- TEXTE -
La nécessité de créer une infrastructure dorsale nationale n’est pas propre à la RDC. De nombreux forums et institutions régionaux et internationaux, dont le Nouveau partenariat pour le développement de l’Afrique (NEPAD), reconnaissent que les réseaux de fibre optique permettront de réduire la fracture numérique entre les nantis et les autres. Tout un ensemble d’initiatives internationales, régionales et locales ont pour principal objectif l’inclusion des populations à la société de l’information par la connectivité.
En RDC, une dorsale nationale permettrait d’améliorer les communications dans un pays quatre fois plus grand que la France, dont plusieurs régions continuent d’être très isolées. Mais les initiatives nationales doivent être reliées à des initiatives régionales. Par exemple, le Pan African Research and Education Network (PAREN) a été créé pour faciliter la collaboration entre les universités et établir un réseau large bande à l’échelle de l’Afrique. Cela dit, PAREN ne pourra être complété que s’il existe un point central d’interconnexion reliant les différent réseaux de l’Afrique de l’Ouest, de l’Est, du Sud et du Nord. De par sa position centrale, la RDC peut se positionner pour devenir le centre de ces réseaux.
Ce rapport s’inspire en grande partie de l’étude de faisabilité réalisée en 2007 par Alternatives, en collaboration avec l’Association pour le progrès des communications (APC), XitTélécom et l’organisme sans but lucratif multisectoriel DMTIC (Dynamique multisectorielle pour les TIC). Alternatives est une organisation non gouvernementale de coopération internationale qui travaille en RDC depuis 1998.

- EXTRAIT DE DONNÉES -

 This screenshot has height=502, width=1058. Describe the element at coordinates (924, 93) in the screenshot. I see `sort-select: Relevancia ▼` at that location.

- À FAIRE -
(1) Relevez tous les organismes et réseaux nommés dans le texte sur la dorsale nationale en RDC.
(2) D'après le texte sur la dorsale nationale en RDC, pourquoi la RDC peut-elle devenir le centre des réseaux africains ?
Seul le texte sert de source pour répondre.

- RÉPONSES -
(1)
- Nouveau partenariat pour le développement de l'Afrique (NEPAD)
- Pan African Research and Education Network (PAREN)
- Alternatives
- Association pour le progrès des communications (APC)
- XitTélécom
- DMTIC (Dynamique multisectorielle pour les TIC)

(2) PAREN ne pourra être complété que s'il existe un point central d'interconnexion reliant les réseaux de l'Afrique de l'Ouest, de l'Est, du Sud et du Nord. Grâce à sa position centrale, la RDC peut se positionner pour jouer ce rôle.